Deus enviará uma poderosa ilusão àqueles que recusaram amar a verdade, resultando em sua crença na mentira.
Explicação Histórica
A expressão 'E por isso' (kai dia touto) estabelece uma relação de causa e efeito com a recusa da verdade no v. 10. 'Deus lhes enviará' (pempsei autois ho Theos) indica um ato soberano, um juízo permissivo onde Deus permite ou determina que uma forte influência enganadora (a 'operação do erro', energeia planēs) atue. 'Operação' (energeia) denota uma força ativa e eficaz. 'Erro' (planēs) significa engano ou desorientação.

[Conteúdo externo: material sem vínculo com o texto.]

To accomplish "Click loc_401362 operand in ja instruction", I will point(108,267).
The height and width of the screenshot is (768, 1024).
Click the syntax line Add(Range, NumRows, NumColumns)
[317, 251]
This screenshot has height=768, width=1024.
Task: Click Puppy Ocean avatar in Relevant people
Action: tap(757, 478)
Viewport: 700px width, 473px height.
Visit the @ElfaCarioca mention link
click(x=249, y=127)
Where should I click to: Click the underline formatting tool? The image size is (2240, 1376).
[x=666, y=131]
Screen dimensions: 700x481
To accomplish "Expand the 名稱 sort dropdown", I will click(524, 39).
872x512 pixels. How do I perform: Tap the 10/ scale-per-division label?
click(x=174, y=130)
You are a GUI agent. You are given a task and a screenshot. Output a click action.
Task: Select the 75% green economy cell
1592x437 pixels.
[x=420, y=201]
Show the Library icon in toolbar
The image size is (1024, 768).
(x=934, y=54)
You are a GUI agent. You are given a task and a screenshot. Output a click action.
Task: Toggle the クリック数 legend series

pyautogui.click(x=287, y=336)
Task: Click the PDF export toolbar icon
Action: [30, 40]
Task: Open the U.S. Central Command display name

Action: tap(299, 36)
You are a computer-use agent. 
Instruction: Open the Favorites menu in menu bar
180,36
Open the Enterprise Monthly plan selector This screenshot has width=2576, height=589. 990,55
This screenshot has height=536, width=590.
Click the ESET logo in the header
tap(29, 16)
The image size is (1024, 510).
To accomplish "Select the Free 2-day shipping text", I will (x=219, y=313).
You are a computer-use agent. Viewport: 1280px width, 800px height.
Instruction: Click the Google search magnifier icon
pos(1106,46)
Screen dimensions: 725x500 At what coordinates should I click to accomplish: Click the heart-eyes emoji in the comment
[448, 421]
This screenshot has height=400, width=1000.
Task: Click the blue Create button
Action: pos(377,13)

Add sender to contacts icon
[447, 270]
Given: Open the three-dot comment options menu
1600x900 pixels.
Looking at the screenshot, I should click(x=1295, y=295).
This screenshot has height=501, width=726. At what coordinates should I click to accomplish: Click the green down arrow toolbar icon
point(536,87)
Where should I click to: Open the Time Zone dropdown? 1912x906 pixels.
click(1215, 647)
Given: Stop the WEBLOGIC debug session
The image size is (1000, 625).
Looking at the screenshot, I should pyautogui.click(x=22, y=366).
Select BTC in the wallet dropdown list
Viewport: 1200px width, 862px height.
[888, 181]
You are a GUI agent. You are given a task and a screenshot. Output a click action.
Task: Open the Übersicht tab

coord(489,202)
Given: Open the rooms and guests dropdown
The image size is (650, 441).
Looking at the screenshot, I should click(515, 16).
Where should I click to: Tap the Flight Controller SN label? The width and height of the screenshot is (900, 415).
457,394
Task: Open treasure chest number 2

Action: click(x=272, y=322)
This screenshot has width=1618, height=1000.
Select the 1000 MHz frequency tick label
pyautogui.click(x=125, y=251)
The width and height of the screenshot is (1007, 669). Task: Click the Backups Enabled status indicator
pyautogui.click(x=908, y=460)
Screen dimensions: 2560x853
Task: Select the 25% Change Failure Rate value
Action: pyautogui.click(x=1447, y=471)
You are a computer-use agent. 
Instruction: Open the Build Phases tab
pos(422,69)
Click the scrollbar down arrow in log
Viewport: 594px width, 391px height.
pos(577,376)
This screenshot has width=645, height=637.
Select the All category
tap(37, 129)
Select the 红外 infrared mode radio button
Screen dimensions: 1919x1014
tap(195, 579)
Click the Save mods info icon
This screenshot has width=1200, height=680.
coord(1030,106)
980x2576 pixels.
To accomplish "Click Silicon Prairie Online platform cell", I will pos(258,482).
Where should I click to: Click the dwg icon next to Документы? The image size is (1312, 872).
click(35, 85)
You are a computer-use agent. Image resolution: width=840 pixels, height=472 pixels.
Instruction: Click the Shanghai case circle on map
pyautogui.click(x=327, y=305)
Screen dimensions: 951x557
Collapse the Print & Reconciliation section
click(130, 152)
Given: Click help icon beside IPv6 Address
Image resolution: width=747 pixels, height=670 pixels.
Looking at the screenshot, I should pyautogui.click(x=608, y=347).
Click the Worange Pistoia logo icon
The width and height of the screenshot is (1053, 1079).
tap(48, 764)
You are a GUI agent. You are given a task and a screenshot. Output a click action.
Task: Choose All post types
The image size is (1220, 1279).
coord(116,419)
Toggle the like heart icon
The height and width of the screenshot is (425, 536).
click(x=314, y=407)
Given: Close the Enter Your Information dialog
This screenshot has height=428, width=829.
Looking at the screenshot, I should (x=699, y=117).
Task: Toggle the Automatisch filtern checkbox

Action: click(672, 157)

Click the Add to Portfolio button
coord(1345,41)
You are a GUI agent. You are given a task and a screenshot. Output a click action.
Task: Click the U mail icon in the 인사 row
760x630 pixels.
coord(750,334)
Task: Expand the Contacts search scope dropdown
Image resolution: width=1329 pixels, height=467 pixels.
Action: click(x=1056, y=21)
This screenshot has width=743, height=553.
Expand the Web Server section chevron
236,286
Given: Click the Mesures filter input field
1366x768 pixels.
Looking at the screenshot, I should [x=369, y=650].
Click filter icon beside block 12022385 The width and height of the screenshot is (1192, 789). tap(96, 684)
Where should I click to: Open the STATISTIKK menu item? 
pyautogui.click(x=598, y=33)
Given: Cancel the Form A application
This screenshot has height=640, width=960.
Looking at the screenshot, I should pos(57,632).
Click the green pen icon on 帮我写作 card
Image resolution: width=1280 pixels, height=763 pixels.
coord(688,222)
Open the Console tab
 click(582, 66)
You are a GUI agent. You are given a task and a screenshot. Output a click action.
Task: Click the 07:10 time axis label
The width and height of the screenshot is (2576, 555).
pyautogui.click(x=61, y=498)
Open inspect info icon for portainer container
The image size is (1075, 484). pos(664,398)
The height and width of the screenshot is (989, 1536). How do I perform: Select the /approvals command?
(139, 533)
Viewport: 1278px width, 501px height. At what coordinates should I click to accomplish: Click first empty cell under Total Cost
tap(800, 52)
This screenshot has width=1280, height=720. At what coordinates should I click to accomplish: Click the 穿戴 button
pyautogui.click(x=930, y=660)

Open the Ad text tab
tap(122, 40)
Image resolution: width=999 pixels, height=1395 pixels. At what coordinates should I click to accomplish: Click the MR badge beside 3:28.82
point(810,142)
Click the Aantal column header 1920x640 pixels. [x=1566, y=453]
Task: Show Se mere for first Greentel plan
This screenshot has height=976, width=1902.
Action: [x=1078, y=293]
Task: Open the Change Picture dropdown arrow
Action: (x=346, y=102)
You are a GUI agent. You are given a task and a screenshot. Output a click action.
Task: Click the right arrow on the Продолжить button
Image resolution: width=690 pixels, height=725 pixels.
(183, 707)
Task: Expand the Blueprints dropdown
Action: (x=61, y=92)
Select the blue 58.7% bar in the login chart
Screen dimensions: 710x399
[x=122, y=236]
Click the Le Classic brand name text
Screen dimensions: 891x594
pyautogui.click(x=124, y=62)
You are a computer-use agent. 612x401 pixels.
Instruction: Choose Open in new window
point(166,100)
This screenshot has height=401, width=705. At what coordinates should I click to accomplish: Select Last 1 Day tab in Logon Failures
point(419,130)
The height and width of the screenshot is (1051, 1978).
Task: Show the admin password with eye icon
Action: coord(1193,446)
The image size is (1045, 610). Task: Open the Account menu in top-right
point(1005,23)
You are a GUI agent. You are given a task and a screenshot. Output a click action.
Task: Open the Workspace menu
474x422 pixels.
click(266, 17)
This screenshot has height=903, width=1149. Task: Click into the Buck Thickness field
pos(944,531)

O propósito, 'para que creiam a mentira' (eis to pisteusai autous tō pseudēs), revela que a intenção divina é que aqueles que já rejeitaram a verdade abracem a falsidade como um ato de juízo.
Interpretação Doutrinária
Este versículo afirma a soberania de Deus no juízo sobre aqueles que, por livre arbítrio, rejeitaram a verdade do Evangelho de Cristo. Conforme a doutrina pentecostal clássica, ele ilustra que a incredulidade persistente tem consequências divinas, onde a recusa em aceitar a salvação em Cristo e a subsequente falta de amor pela verdade levam a um endurecimento espiritual. A 'operação do erro' é o resultado da separação de Deus, um juízo que permite que os não arrependidos sejam enganados pelas manifestações do anticristo, sublinhando a necessidade da santificação e do discernimento espiritual para permanecer na verdade.
Aplicação Prática
O cristão deve amar a verdade de Deus revelada na Bíblia e em Jesus Cristo, buscando-a com diligência e vivendo-a fielmente. É fundamental permanecer vigilante contra enganos, cultivando um espírito de discernimento através da oração e do estudo da Palavra, para não ser levado por falsas doutrinas ou manifestações que se opõem ao verdadeiro Evangelho, evitando assim o juízo da operação do erro.
Precauções de Leitura
É crucial não interpretar este versículo como se Deus ativamente criasse o erro para enganar inocentes. A 'operação do erro' é um juízo divino sobre aqueles que *previamente* rejeitaram o amor da verdade para a salvação (2 Tessalonicenses 2:10). Não é um determinismo arbitrário, mas uma consequência justa da obstinação humana contra Deus e Sua Palavra, um alerta sério para a responsabilidade da escolha pessoal.